Dadurch können unsere Gebäude demontiert und angepasst werden. So schaffen wir auch die Voraussetzung dafür, dass Gebäude über die richtigen Sensoren mit ihren digitalen Zwillingen kommunizieren und damit die Synchroninformationen während des Betriebs. Wir können jederzeit einzelne Teile auf ihren Verschleiß hin analysieren.

Durch die gebaute Genauigkeit können wir Ersatzteile aus dem BIM-Modell schnell nachproduzieren, auch wenn wir die ausführende Firma wechseln. Die Maschinensteuerung erfolgt ja aus unserem BIM-Modell heraus. Wir können die Maschinen der meisten ausführenden Firmen unabhängig ansteuern, in 5 Jahren, in 10 oder sogar 20 Jahren.

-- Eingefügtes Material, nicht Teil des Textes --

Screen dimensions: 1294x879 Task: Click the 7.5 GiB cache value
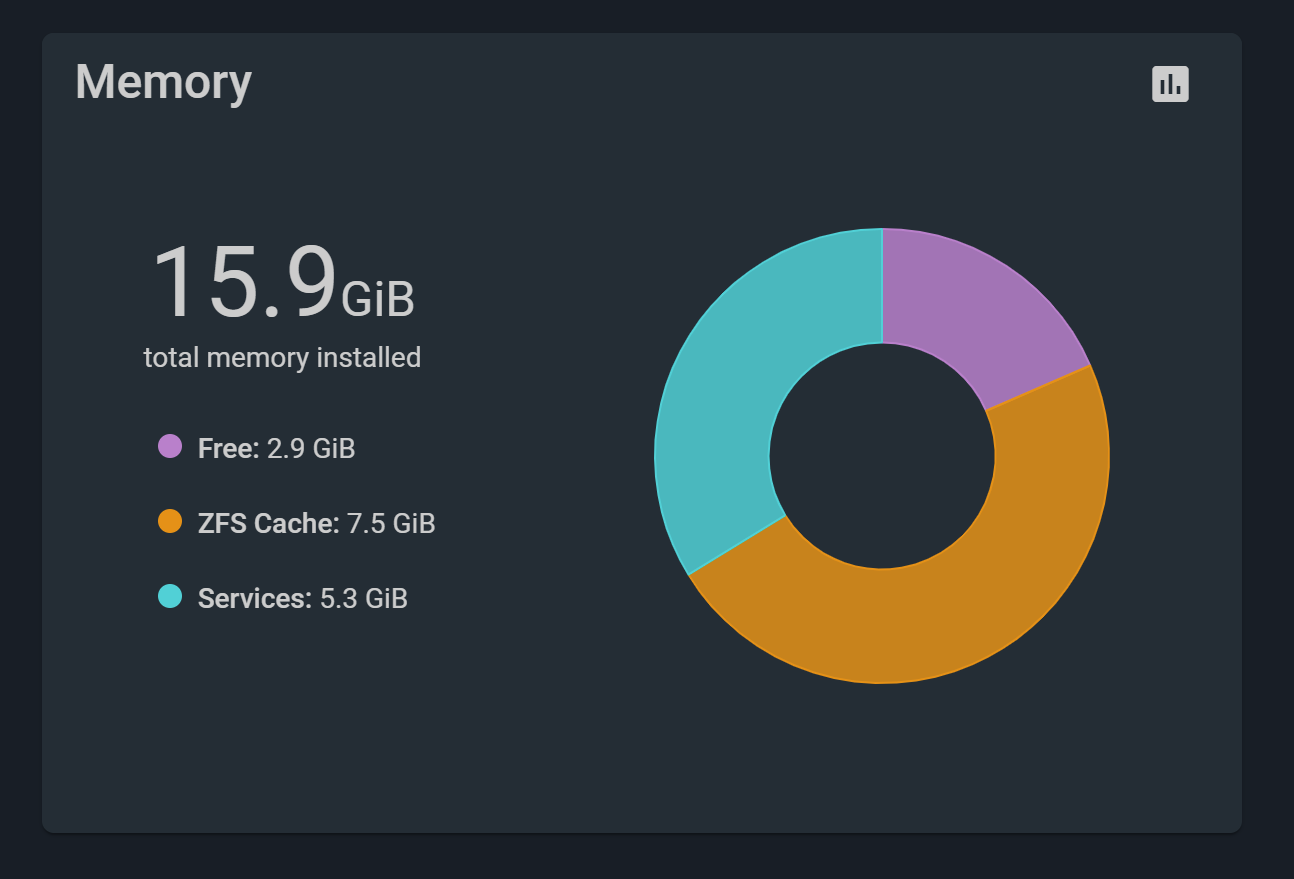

Grafik: © Dietrich | Untertrifaller

Präzise digitalisiert und präzise gebaut

Grafik: © Dietrich | Untertrifaller

Sind alle Gebäude in einer Stadt oder in einer bestimmten Region präzise digitalisiert und präzise gebaut, ergeben sich erweiterte Beschaffungs- und Kooperationsmodelle. Informationen über den Bedarf und die Anforderungen können in einem frühen Stadium ausgetauscht werden, und zwar in jeder Phase.

Von dem Moment an, in dem wir ein Teil im BIM-Modell zur Bearbeitung markieren, kann theoretisch der Markt informiert werden. Der Markt weiß so rechtzeitig über den Anpassungs- und Umsetzungsbedarf Bescheid und Firmen können größere Pakete anbieten, zum Beispiel für ein ganzes Stadtviertel. Mit der Vernetzung der digitalen Gebäudemodelle können wir eine Datenbank mit allen Materialressourcen in einer Stadt erstellen. Übrig gebliebene Komponenten können von einem Gebäude zum anderen gebracht, ausgetauscht, upgecycelt oder renoviert werden. So vermeiden wir Abfall und graue Energie.

Damit entwerfen wir flexible, multifunktionale Gebäude mit höchster architektonischer Qualität und erschließen das Nachhaltigkeitspotenzial dieser zirkulären Prozesse.